** Start AVAILABLE DATA **

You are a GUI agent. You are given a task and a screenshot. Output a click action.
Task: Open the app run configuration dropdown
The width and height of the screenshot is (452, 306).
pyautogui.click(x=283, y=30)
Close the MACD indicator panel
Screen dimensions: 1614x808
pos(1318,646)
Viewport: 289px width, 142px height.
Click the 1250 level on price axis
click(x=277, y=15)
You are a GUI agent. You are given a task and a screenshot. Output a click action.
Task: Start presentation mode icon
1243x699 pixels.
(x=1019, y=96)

** End AVAILABLE DATA **
** Start AVAILABLE DATA **

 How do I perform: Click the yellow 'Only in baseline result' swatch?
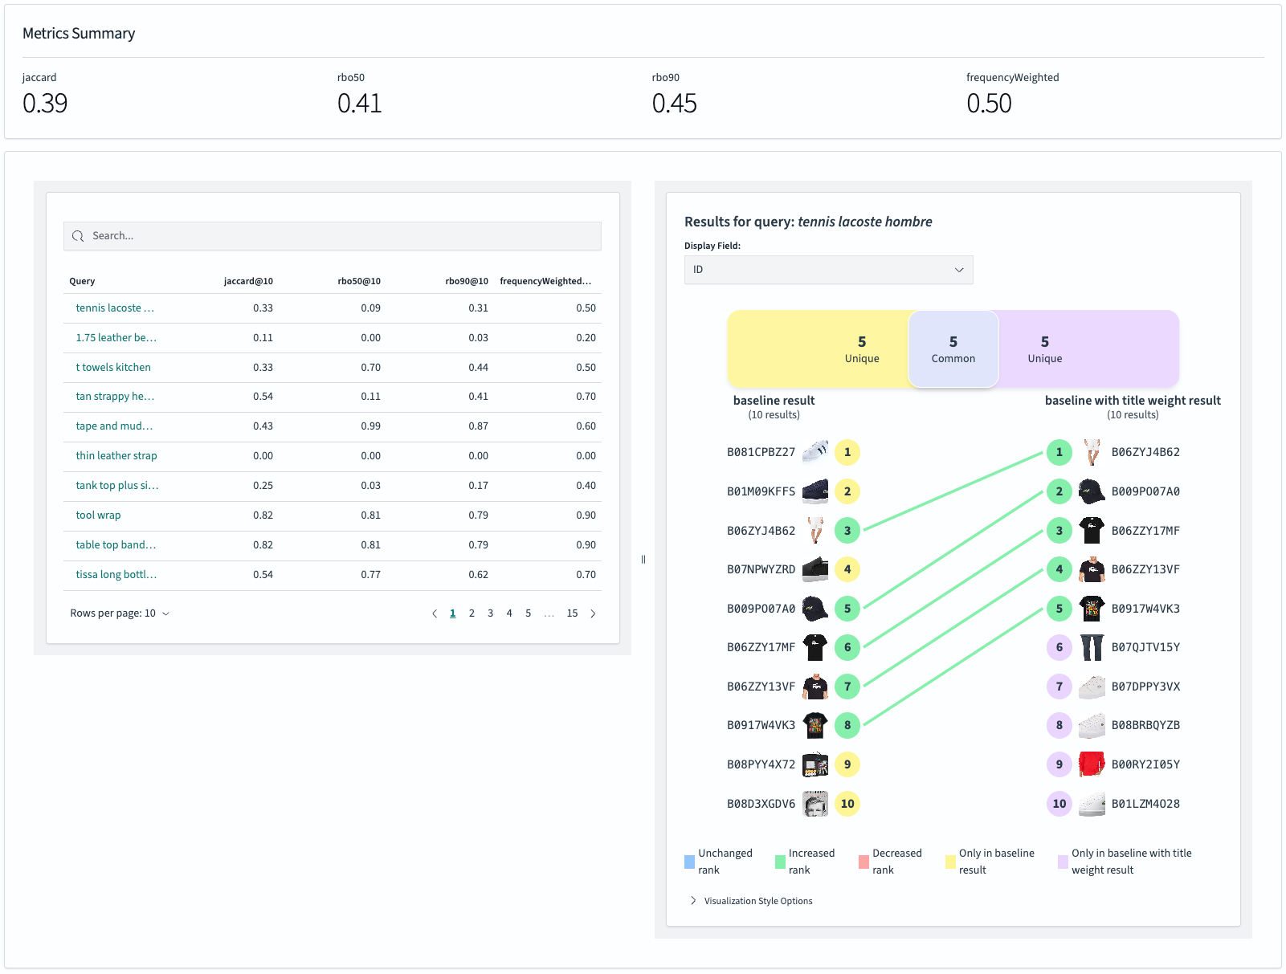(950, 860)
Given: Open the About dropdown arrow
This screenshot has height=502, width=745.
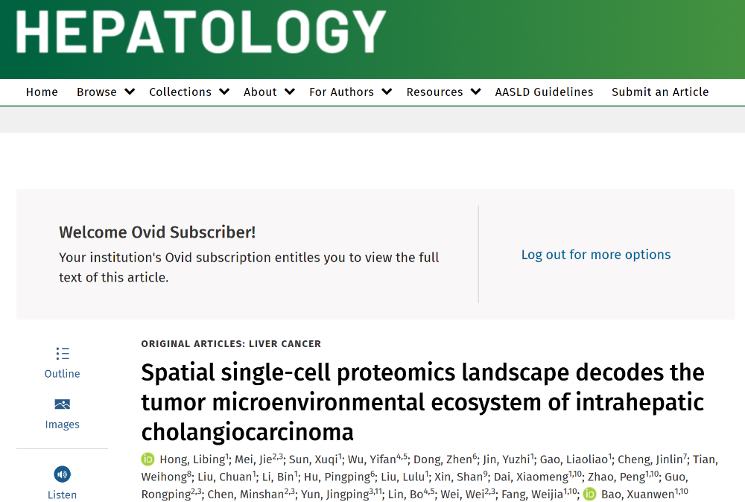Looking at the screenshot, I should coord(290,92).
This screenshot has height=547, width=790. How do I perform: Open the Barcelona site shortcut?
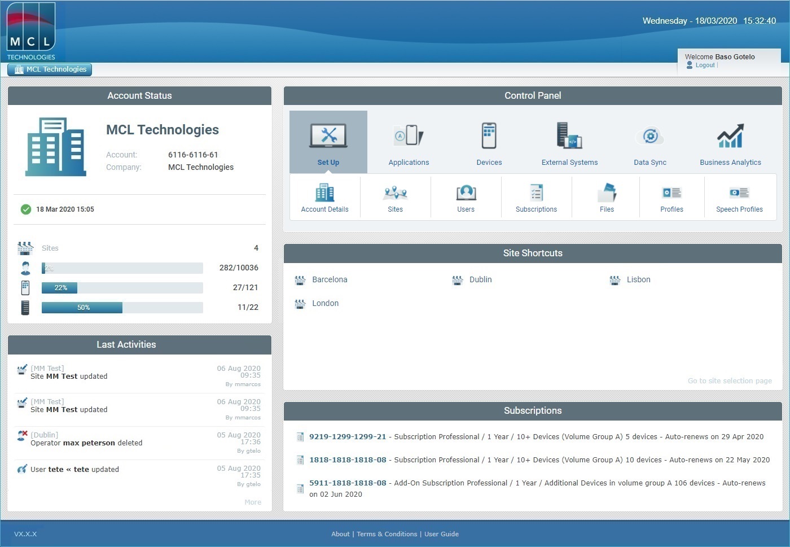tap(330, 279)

** End AVAILABLE DATA **
** Start AVAILABLE DATA **

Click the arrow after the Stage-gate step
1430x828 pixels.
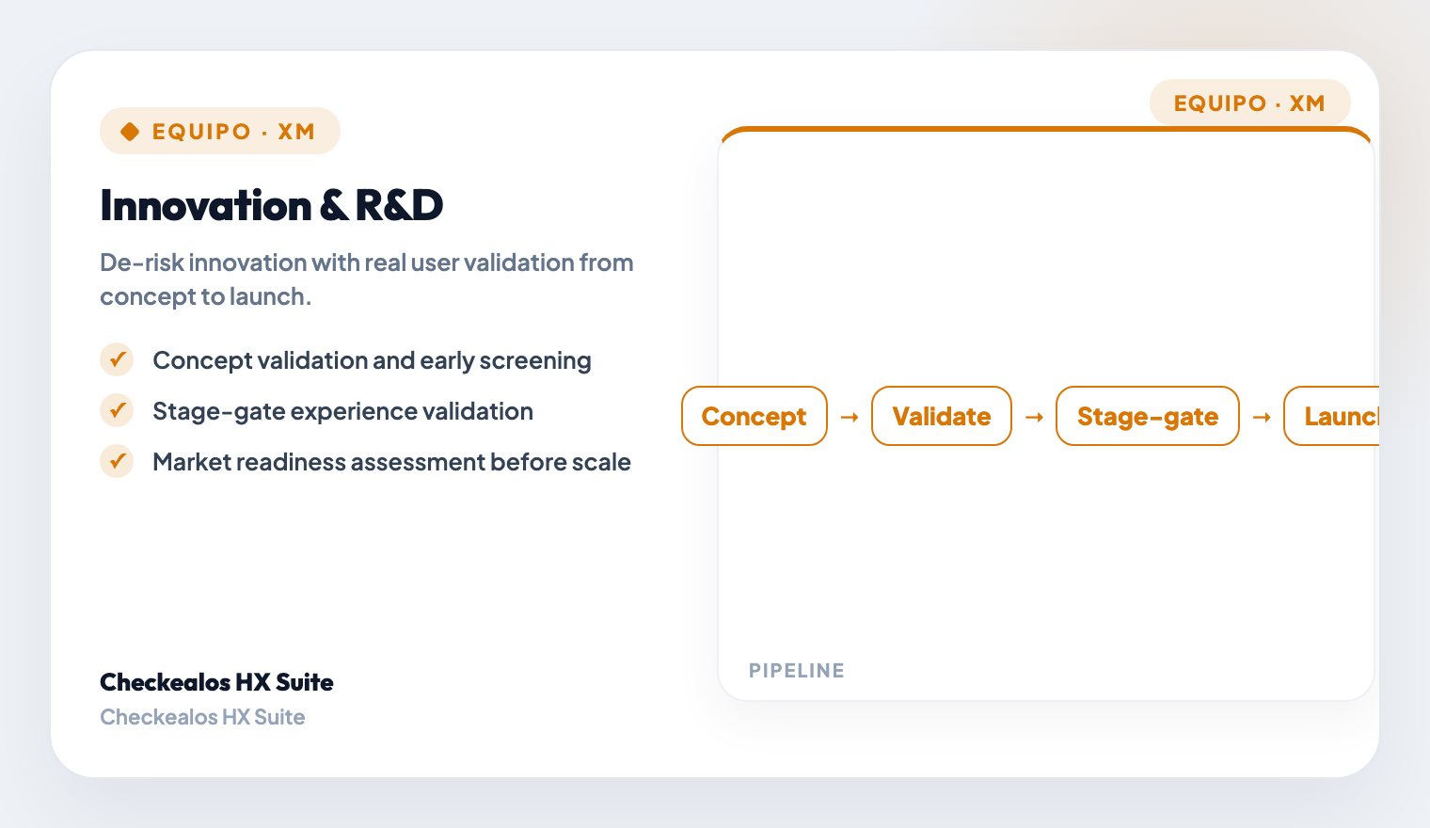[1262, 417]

** End AVAILABLE DATA **

EXERCISE DIRECTIONS
Please copy the entries from the line with "Click the arrow after the Stage-gate step" up to and including the line with "[1262, 417]", keeping every line unchanged and leaving out the pictures.

RESPONSE TO THE EXERCISE
Click the arrow after the Stage-gate step
1430x828 pixels.
[1262, 417]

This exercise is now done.